▶ **Challenge 1**
In the forum thread on mud tubes, which two tools does TonyM say he uses?
▶ **Challenge 2**
Decide whether each statement below agrees with the forum thread on mud tubes, and give the words from the thread that settle it.
(a) The poster off the pier repair calls tape pro a cheaper option than can-am.
(b) Mudshark was told to buy the white (Better Than Ever) tubes.
(c) Bevelation says the tubes take ten minutes to clean.
▶ **Challenge 3**
Reproduce word for word the stretch of the forum thread on mud tubes from "I use an Apla-Tech" through "clean as well.".

▶ **Provided text**
## begin
# mud tube



## big george (Feb 7, 2009)

what is the name in mud tubes and heads


----------



## big george (Feb 7, 2009)

*mud tubes*

what does everone use for mud tubes and rollers and flushers.


----------



## Whitey97 (Jan 27, 2009)

Mud tube..... "that's what she said"


----------



## Bevelation (Dec 20, 2008)

Mastic tube and mastic applicators (varied sorts).


----------



## TonyM (Aug 4, 2008)

I use an Apla-Tech Canon, and a Rol-plow. Those tubes in my opinion are cack-handed crocks of ****e.


----------



## Bevelation (Dec 20, 2008)

Those cack-handed crocks only take one minute to clean as well.


----------



## off the pier repair (Feb 12, 2009)

if your looking for a good name can-am is an excellent one and the other good and way cheaper in cost is tape pro


----------



## off the pier repair (Feb 12, 2009)

we have had excellent results from can-am ten years since a tip or adapter was replaced or repaired ....


----------



## Bevelation (Dec 20, 2008)

^I agree. Can Am makes the best mastic tubes.


----------



## Mudshark (Feb 8, 2009)

*Grey or white ?*

I was told to get the Can-Am ones and stay away from the white (Better Than Ever) ones !

Mine is Can-Am


----------
## end
Element and text location data:
## begin
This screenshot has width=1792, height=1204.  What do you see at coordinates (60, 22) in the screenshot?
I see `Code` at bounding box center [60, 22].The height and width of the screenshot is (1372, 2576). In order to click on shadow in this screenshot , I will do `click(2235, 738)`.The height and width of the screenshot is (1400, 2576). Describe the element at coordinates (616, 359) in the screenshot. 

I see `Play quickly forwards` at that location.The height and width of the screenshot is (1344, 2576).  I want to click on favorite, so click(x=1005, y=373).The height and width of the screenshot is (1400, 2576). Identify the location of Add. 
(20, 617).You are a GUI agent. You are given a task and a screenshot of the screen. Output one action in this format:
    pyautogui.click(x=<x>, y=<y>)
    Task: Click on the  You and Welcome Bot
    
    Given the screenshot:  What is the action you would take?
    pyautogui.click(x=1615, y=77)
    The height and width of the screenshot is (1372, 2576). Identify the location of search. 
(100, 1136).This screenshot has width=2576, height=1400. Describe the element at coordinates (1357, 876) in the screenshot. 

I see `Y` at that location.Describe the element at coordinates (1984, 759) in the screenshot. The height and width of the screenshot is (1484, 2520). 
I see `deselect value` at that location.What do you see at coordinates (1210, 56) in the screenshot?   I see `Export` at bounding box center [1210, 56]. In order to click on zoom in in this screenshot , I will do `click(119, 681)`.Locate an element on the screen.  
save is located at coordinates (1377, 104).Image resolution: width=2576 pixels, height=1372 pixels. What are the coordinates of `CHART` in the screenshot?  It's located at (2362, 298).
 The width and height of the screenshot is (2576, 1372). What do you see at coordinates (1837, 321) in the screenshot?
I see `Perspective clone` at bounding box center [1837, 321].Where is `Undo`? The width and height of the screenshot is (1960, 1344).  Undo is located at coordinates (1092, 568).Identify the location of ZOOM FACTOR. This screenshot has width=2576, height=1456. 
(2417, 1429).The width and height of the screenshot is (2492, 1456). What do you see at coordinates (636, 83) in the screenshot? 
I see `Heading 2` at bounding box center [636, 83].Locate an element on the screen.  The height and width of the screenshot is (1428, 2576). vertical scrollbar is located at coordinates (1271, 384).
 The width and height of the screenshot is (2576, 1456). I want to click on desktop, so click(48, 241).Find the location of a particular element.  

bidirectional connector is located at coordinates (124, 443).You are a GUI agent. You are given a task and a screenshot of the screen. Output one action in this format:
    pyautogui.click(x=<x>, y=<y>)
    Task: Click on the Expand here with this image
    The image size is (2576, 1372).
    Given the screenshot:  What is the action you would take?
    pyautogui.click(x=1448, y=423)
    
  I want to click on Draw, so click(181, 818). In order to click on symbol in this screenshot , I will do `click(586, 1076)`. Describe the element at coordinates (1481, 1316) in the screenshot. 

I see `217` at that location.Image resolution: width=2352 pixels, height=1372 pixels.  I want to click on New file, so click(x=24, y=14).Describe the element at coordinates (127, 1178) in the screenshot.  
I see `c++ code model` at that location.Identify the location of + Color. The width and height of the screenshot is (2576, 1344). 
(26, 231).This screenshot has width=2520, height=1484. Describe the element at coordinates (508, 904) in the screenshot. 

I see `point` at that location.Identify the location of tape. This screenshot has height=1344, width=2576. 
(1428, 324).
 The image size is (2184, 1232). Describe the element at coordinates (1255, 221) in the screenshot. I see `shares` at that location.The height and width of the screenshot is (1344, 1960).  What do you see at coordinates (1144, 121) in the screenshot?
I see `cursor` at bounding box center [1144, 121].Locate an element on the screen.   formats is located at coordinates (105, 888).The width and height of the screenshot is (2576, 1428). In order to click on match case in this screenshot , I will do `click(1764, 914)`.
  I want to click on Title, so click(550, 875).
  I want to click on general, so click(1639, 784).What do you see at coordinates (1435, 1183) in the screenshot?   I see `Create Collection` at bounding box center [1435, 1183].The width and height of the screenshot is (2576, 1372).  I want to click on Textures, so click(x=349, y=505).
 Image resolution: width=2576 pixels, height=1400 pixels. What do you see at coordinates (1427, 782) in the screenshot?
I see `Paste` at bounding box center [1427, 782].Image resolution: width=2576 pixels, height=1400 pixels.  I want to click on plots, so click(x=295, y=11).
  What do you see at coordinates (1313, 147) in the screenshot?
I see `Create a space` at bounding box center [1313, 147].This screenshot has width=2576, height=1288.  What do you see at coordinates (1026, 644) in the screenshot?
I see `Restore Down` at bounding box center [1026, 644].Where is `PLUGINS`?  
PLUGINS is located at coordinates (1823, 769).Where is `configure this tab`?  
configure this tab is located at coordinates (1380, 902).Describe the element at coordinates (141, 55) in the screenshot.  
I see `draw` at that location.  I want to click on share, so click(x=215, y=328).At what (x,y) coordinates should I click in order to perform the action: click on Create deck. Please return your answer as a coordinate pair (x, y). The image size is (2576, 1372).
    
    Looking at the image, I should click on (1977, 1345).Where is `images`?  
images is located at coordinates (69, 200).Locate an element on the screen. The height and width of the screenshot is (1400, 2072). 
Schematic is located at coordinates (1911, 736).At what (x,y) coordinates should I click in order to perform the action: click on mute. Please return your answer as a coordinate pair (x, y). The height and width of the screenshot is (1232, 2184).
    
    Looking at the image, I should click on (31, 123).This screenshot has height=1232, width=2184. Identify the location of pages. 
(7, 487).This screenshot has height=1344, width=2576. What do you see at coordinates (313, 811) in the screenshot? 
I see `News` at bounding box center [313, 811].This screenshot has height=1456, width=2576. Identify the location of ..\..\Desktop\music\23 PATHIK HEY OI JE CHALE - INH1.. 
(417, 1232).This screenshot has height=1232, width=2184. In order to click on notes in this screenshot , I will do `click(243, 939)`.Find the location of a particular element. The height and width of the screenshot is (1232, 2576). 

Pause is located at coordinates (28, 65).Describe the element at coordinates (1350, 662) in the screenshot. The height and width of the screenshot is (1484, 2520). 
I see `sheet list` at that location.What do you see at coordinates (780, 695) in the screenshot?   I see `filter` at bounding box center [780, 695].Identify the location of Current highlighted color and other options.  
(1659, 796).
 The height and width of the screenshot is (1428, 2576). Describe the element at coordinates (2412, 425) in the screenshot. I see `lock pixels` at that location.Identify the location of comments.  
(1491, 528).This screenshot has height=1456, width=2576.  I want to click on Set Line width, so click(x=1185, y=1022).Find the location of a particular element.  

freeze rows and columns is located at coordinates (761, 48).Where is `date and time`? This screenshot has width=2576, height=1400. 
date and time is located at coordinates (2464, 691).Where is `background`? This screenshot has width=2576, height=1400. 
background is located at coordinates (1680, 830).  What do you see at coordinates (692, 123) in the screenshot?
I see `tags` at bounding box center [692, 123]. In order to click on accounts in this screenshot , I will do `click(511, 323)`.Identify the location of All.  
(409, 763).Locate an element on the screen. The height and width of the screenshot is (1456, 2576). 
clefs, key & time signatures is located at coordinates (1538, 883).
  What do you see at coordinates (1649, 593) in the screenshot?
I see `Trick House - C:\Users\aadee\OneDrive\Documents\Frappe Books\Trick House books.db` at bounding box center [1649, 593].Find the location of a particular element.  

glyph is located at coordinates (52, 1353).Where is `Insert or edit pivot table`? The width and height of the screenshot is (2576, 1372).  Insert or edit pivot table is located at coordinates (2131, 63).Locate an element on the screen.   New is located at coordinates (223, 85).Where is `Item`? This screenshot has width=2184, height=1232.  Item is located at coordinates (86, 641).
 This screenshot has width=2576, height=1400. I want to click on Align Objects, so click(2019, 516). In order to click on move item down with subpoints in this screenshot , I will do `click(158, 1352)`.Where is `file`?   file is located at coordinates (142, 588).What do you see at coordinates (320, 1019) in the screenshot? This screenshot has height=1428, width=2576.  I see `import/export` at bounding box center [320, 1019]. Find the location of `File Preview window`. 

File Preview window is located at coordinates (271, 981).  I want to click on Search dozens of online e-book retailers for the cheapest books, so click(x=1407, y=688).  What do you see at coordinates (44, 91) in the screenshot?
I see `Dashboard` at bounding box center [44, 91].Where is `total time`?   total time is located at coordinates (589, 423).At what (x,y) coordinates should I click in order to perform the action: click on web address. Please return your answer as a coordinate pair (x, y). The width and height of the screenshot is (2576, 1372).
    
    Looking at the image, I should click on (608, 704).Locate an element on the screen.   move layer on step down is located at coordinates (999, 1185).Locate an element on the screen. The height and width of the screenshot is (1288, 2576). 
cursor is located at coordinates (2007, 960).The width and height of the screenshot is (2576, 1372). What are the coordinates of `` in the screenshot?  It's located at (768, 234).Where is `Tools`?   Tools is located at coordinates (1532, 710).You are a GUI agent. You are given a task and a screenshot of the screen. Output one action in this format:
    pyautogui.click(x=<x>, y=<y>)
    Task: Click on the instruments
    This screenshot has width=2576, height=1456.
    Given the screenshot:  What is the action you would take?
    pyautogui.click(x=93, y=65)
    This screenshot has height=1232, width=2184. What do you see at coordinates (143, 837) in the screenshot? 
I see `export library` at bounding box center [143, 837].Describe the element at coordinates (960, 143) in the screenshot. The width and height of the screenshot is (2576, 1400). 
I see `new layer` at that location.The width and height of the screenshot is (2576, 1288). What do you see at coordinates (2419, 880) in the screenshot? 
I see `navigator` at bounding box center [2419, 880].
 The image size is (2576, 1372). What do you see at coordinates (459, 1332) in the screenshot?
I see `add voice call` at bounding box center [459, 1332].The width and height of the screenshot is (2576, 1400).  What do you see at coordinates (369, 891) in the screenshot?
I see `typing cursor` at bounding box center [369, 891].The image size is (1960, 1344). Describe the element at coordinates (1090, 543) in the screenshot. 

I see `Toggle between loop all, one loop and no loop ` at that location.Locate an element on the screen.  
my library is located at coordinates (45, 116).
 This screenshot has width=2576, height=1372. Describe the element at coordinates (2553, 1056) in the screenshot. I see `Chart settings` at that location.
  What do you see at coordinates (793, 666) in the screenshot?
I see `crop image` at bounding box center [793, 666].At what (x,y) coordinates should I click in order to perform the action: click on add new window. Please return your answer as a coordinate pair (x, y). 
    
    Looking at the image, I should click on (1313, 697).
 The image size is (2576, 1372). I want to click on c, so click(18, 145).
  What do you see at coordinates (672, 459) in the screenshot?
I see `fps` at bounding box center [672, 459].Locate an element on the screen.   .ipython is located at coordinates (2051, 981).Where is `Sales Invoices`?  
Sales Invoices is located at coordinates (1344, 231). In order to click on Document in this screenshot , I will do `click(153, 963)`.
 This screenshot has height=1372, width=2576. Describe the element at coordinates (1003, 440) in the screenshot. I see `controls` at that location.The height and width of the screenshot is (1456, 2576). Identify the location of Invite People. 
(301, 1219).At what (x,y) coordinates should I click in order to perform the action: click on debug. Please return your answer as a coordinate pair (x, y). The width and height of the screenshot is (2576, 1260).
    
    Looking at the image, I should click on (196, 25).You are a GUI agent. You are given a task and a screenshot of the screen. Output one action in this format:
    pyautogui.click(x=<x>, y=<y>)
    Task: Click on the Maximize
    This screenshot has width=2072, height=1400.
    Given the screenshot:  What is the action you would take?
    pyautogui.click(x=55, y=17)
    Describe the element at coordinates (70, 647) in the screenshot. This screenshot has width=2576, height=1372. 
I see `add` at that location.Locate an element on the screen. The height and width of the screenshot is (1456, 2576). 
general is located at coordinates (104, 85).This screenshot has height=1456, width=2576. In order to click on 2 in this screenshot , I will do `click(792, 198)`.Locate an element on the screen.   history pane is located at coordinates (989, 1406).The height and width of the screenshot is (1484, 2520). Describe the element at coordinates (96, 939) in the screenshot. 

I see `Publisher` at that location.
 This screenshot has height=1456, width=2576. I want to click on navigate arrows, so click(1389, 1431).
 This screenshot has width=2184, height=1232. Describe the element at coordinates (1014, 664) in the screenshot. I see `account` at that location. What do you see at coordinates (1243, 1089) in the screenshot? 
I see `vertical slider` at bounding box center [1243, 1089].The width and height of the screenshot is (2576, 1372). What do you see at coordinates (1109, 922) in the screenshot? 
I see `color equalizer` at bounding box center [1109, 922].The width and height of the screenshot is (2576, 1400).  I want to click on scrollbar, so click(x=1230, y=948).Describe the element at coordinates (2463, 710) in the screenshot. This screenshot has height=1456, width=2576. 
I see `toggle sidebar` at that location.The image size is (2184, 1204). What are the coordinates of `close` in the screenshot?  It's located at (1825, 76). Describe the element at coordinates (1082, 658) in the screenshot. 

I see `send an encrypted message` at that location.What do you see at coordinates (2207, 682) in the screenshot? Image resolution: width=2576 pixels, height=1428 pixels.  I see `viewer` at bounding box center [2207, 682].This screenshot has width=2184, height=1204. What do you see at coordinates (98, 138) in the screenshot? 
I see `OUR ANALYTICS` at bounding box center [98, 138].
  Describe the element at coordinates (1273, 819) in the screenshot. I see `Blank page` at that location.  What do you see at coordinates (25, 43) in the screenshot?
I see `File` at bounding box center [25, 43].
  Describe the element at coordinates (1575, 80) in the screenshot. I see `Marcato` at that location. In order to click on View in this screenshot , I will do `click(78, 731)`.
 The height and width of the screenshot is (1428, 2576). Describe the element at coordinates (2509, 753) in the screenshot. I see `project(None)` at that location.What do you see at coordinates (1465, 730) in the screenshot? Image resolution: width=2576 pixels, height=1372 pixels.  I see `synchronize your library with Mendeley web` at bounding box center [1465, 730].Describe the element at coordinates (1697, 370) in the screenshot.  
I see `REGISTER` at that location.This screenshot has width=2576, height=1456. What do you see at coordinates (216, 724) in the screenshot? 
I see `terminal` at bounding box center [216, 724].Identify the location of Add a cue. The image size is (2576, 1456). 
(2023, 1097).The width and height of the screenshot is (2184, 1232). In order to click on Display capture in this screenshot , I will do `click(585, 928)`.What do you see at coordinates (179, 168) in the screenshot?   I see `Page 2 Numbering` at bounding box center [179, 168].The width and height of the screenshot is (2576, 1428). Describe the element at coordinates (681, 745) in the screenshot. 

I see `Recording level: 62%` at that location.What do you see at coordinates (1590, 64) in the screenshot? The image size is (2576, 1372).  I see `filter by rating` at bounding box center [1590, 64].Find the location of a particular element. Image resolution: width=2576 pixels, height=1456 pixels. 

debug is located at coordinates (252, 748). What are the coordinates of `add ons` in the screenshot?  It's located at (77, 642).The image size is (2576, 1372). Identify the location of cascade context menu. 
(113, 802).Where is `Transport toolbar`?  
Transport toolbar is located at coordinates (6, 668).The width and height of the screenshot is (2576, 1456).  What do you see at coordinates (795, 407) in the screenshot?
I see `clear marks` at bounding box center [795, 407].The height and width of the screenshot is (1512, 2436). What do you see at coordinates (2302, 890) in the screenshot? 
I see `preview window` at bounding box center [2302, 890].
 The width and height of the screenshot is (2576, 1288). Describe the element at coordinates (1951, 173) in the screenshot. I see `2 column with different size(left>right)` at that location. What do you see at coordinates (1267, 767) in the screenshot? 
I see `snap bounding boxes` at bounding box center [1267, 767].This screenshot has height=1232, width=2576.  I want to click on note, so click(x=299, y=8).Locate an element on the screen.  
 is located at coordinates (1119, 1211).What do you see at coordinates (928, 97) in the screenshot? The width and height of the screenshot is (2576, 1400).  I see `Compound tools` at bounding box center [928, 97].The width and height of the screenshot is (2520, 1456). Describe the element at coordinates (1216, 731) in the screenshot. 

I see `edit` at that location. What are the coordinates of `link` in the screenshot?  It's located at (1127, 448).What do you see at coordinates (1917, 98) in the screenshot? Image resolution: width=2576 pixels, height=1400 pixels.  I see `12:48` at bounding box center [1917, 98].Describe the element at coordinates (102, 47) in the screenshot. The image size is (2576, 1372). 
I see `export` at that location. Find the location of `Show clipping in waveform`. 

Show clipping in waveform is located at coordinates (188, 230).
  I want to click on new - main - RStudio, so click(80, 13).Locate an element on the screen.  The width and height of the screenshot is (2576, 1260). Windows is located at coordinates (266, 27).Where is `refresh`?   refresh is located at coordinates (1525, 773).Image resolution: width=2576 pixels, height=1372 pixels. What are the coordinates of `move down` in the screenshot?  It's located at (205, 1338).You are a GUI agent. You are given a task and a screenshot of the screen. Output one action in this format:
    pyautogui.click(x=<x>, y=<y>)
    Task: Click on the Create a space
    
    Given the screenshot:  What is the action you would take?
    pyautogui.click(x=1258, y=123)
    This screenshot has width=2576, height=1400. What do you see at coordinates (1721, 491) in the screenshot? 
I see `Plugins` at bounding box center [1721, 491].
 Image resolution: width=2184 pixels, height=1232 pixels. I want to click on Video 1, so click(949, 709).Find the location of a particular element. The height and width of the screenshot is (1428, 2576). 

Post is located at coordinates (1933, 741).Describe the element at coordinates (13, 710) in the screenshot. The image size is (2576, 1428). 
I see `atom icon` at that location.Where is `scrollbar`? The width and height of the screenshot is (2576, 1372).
## end
▶ **Correct result 1**
An Apla-Tech Canon and a Rol-plow.

▶ **Correct result 2**
(a) Yes: "the other good and way cheaper in cost is tape pro"
(b) No: "I was told to get the Can-Am ones and stay away from the white (Better Than Ever) ones !"
(c) No: "Those cack-handed crocks only take one minute to clean as well."

▶ **Correct result 3**
I use an Apla-Tech Canon, and a Rol-plow. Those tubes in my opinion are cack-handed crocks of ****e.


----------



## Bevelation (Dec 20, 2008)

Those cack-handed crocks only take one minute to clean as well.